Here's another big example called a choroplenth. It's a map of the population density of the US by state. The population density is represented by the color of the state's polygon.

In [29]:
from matplotlib.collections import LineCollection
from matplotlib.colors import rgb2hex

# Lambert Conformal map of lower 48 states.
m = Basemap(llcrnrlon=-119,llcrnrlat=22,
            urcrnrlon=-64, urcrnrlat=49,
            projection='lcc', lat_1=33,lat_2=45,lon_0=-95)

# laod state boundaries.
# data from U.S Census Bureau
# http://www.census.gov/geo/www/cob/st1990.html
shp_info = m.readshapefile('gz_2010_us_040_00_500k','states',drawbounds=False)
# This loads three files:
#   gz_2010_us_040_00_500k.dbf
#   gz_2010_us_040_00_500k.shp
#   gz_2010_us_040_00_500k.shx


# population density by state from
# http://en.wikipedia.org/wiki/List_of_U.S._states_by_population_density
popdensity = {
'New Jersey': 438.00,
'Rhode Island': 387.35,
'Massachusetts': 312.68,
'Connecticut': 271.40,
'Maryland': 209.23,
'New York': 155.18,
'Delaware': 154.87,
'Florida': 114.43,
'Ohio': 107.05,
'Pennsylvania': 105.80,
'Illinois': 86.27,
'California': 83.85,
'Hawaii': 72.83,
'Virginia': 69.03,
'Michigan': 67.55,
'Indiana': 65.46,
'North Carolina': 63.80,
'Georgia': 54.59,
'Tennessee': 53.29,
'New Hampshire': 53.20,
'South Carolina': 51.45,
'Louisiana': 39.61,
'Kentucky': 39.28,
'Wisconsin': 38.13,
'Washington': 34.20,
'Alabama': 33.84,
'Missouri': 31.36,
'Texas': 30.75,
'West Virginia': 29.00,
'Vermont': 25.41,
'Minnesota': 23.86,
'Mississippi': 23.42,
'Iowa': 20.22,
'Arkansas': 19.82,
'Oklahoma': 19.40,
'Arizona': 17.43,
'Colorado': 16.01,
'Maine': 15.95,
'Oregon': 13.76,
'Kansas': 12.69,
'Utah': 10.50,
'Nebraska': 8.60,
'Nevada': 7.03,
'Idaho': 6.04,
'New Mexico': 5.79,
'South Dakota': 3.84,
'North Dakota': 3.59,
'Montana': 2.39,
'Wyoming': 1.96,
'Alaska': 0.42}

# choose a color for each state based on population density.
colors={}
statenames=[]
cmap = plt.cm.Blues_r # use 'hot' colormap
vmin = 0; vmax = 450 # set range.
sm = plt.cm.ScalarMappable(cmap=cmap, 
                           norm=plt.normalize(vmin=vmin, vmax=vmax))

for shapedict in m.states_info:
    statename = shapedict['NAME']

    try:
        pop = popdensity[statename]
    except KeyError:
        pop = 0.0
        
    # calling colormap with value between 0 and 1 returns
    # rgba value.
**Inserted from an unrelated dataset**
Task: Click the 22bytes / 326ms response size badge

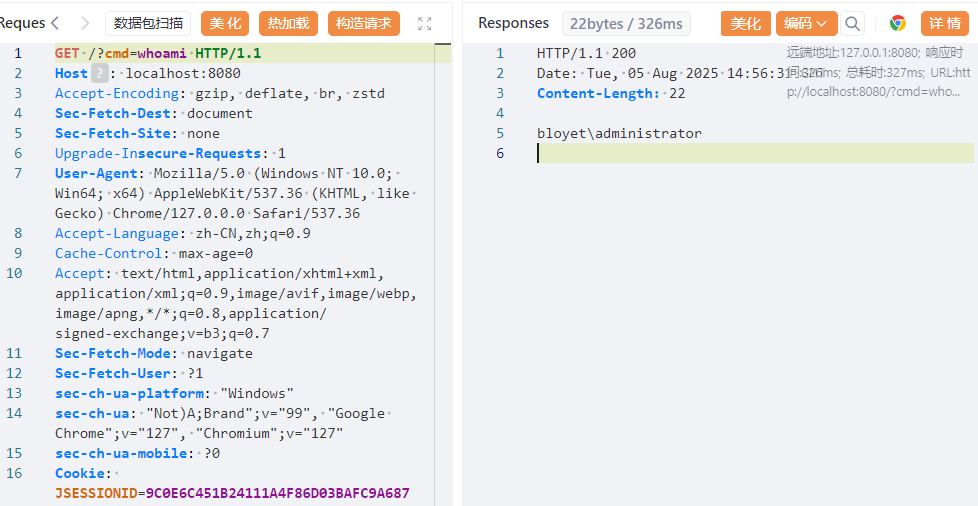Action: pos(626,23)
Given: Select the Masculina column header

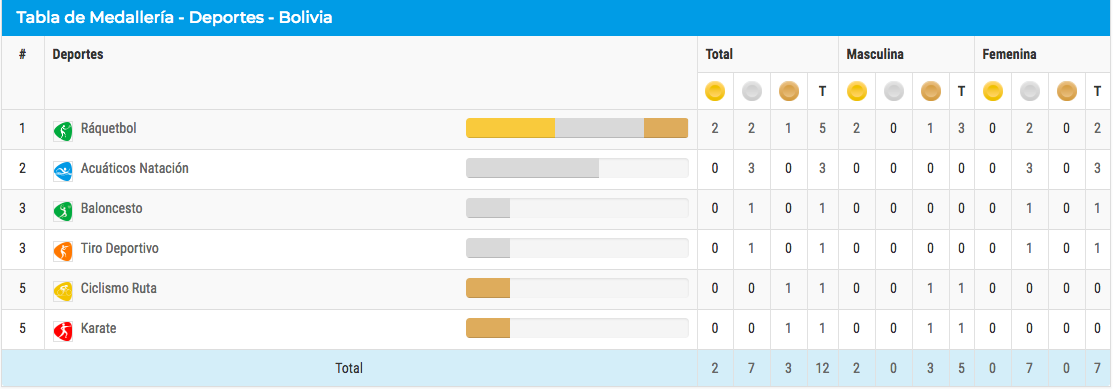Looking at the screenshot, I should (x=875, y=55).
Invert color range (hot colors are high
    # population), take sqrt root to spread out colors more.
    colors[statename] = cmap((pop-vmin)/(vmax-vmin))[:3]
    statenames.append(statename)
        
# cycle through state names, color each one.
for nshape,seg in enumerate(m.states):
    xx,yy = zip(*seg)
    if statenames[nshape] != 'District of Columbia' and \
       statenames[nshape] != "Puerto Rico":
        color = rgb2hex(colors[statenames[nshape]]) 
        plt.fill(xx,yy,color,edgecolor=color)
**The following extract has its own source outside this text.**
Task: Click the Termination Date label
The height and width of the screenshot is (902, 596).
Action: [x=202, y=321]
# draw meridians and parallels.
m.drawparallels(np.arange(25,65,20),   labels=[0,0,0,0],
                zorder=-1,color="w")
m.drawmeridians(np.arange(-120,-40,20),labels=[0,0,0,0],
                zorder=-1,color="w")

# set up colorbar:
mm = plt.cm.ScalarMappable(cmap=cmap)
mm.set_array([vmin,vmax])
plt.colorbar(mm, label="Population per km$^2$",
             ticks=[0,100,200,300,400],
             orientation="horizontal", fraction=0.05,
            )

#plt.title('Filling State Polygons by Population Density')
plt.gca().axis("off")
plt.show()

This example reads what is called a shapefile, a standard way to store map data (which is surprisingly nontrivial data).

The three files being read in the previous example (by m.readshapefile) are:

gz_2010_us_040_00_500k.dbf
gz_2010_us_040_00_500k.shp
gz_2010_us_040_00_500k.shx

You almost always want to find shapefiles online. I found these shape files from the US census: http://www2.census.gov/geo/tiger/GENZ2010/


Some of you may want to find shapefiles for Vermont, hint hint...

Summary

  1. Log-transform broad data to see what's going on!
  2. Making good data visualizations is time-consuming with a lot of iteration, but absolutely crucial
  3. Maps suck, even with something helping us it takes a lot of work/code.